I try to cover myself with my arms but he grabs my wrists and yanks them back down. I cry out as the rough treatment reopens the wounds, biting my lip to stop from reacting more. I’m not sure what has caused him to want me again, but from the look in his eyes, my cries are only going to make this worse for me.

Mick drops my wrists and reaches over my head, grabbing the bottle of his body wash. Lathering his hands, he meticulously washes every part of my body. I watch him as his hands glide over my skin with a surprising tenderness, stiffening as he passes his hands between my legs. He proceeds without a reaction, almost clinical in his movements. He washes every inch of my body thoroughly twice before putting the bottle back on the shelf. Spinning me around, he massages shampoo into my hair. I bite my lip to hold back the moan as his fingers work my scalp.

I can’t marry the man in the shower with me to the man who has had me inhumanely chained to his wall. This man seems to care about me, the other would step on me as if I were nothing more than a bug.

I’m lost in my thoughts as I hear the water switch off.
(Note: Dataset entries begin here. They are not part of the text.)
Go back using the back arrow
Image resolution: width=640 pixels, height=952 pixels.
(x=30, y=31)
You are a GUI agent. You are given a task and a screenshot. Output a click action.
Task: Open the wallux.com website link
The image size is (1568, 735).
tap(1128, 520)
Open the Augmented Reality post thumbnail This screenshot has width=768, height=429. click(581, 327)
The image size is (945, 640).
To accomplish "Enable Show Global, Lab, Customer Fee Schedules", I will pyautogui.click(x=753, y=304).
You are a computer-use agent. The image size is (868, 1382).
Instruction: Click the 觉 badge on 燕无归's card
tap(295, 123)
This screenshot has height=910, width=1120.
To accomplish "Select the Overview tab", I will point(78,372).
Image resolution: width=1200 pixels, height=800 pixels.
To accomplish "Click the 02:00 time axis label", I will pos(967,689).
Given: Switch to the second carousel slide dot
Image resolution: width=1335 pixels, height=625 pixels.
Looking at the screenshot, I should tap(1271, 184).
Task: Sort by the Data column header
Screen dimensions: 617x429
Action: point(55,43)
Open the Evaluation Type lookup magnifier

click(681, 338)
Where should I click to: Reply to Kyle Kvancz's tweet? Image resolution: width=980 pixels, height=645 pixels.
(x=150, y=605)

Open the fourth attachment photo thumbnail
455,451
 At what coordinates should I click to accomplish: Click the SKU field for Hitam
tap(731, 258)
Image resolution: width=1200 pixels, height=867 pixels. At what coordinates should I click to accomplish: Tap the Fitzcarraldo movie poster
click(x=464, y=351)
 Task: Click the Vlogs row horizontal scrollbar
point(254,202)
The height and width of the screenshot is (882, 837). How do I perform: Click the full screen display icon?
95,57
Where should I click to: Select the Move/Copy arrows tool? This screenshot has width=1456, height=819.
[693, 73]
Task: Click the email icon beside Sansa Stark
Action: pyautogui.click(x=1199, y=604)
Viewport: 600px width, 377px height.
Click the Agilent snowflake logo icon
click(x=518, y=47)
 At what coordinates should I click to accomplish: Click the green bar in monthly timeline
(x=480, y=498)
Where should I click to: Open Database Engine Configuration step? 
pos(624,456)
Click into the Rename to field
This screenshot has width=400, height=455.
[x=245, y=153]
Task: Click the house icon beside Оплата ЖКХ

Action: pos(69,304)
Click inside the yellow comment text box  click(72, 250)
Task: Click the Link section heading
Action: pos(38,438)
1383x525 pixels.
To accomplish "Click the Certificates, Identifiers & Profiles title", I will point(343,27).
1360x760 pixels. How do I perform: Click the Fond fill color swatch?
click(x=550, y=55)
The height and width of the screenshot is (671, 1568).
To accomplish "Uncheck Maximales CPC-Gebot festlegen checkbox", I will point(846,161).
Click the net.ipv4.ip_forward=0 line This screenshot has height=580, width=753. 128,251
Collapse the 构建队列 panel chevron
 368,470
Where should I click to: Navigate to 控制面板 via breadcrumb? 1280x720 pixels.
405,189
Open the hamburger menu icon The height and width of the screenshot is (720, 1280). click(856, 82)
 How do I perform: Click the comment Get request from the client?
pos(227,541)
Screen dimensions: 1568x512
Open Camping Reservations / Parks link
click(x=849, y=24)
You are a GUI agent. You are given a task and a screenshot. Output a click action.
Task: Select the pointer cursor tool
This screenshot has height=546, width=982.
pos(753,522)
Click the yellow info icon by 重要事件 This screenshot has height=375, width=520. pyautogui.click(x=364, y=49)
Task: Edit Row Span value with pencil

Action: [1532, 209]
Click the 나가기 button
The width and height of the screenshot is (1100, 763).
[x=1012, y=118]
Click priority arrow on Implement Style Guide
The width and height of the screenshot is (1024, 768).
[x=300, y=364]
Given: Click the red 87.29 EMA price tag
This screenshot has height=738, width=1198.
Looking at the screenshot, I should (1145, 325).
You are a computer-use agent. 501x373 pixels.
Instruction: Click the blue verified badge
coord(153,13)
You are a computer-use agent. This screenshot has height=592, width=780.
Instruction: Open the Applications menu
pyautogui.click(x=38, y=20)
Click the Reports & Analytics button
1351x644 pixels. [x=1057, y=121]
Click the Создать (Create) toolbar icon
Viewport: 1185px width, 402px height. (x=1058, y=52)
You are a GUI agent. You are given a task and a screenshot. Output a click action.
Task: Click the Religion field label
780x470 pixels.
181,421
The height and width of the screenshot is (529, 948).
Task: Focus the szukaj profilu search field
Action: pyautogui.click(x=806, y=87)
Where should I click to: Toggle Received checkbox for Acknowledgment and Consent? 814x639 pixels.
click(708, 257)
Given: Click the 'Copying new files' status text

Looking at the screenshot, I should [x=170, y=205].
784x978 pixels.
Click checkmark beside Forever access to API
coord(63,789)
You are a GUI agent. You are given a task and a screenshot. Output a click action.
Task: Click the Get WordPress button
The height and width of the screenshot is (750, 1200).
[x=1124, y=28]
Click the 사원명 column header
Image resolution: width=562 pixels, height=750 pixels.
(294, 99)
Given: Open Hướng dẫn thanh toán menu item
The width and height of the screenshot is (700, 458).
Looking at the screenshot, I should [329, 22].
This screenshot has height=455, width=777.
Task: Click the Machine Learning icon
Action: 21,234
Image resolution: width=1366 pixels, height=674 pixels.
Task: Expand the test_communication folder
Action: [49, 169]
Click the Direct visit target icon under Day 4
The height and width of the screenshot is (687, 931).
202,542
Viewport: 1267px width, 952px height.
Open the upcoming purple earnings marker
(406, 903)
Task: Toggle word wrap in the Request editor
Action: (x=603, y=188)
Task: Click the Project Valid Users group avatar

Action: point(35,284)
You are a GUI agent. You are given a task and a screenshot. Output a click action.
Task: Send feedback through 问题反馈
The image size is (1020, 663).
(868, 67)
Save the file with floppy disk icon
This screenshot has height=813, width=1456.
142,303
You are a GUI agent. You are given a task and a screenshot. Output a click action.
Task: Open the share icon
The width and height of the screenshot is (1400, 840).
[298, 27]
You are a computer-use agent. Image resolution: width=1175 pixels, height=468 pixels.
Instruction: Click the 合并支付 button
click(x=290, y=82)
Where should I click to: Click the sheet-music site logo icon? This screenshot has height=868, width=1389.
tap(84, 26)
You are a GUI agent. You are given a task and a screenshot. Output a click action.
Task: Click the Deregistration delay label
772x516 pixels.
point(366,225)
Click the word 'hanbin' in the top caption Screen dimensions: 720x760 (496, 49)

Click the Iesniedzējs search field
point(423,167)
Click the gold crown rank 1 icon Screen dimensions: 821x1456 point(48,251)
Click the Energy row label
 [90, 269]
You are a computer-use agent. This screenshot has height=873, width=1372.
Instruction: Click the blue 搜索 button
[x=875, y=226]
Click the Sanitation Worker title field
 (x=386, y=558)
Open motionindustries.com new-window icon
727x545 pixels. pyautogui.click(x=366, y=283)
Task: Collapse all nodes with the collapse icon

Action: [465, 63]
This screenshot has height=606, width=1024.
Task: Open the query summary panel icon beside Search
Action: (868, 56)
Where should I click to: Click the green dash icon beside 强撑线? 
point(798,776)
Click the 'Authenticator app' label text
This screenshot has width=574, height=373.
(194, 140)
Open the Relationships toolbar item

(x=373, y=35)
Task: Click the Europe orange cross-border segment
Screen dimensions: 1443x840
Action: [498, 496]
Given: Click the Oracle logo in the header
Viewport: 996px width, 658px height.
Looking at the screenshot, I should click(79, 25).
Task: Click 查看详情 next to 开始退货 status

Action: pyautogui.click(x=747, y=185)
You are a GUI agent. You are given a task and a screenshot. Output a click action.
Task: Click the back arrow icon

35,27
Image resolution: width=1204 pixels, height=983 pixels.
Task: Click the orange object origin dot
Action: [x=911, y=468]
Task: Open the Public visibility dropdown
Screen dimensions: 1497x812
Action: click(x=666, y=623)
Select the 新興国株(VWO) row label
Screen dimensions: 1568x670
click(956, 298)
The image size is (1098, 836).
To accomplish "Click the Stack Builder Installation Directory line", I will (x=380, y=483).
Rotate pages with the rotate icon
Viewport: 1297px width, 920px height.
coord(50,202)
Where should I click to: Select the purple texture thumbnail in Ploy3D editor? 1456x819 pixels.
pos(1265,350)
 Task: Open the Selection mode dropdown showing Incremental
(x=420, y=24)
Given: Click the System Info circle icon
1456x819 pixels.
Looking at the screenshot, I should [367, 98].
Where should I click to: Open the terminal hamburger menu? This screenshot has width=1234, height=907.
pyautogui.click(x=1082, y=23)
I immediately stiffen, terrified of what’s going to happen next. Mick doesn’t say anything as he grabs a towel and dries me off. I stay as still as possible as he pulls another of his oversized shirts over my head, leaving me bare again from the waist down.

When he stills, I look up at him.

Mick has his eyes closed and is breathing heavily through his nose. I watch as his chest rises and falls with each breath. I’m unable to tell what he’s thinking but something about his obvious discomfort causes a tiny bud of hope to bloom in my chest. I rub my fingernails against my skin to distract myself.

I can’t let those emotions start, it will only make it worse when he decides to let his monster out again.

Slowly, I turn to face him and he opens his eyes. I’m conflicted as I stare at him.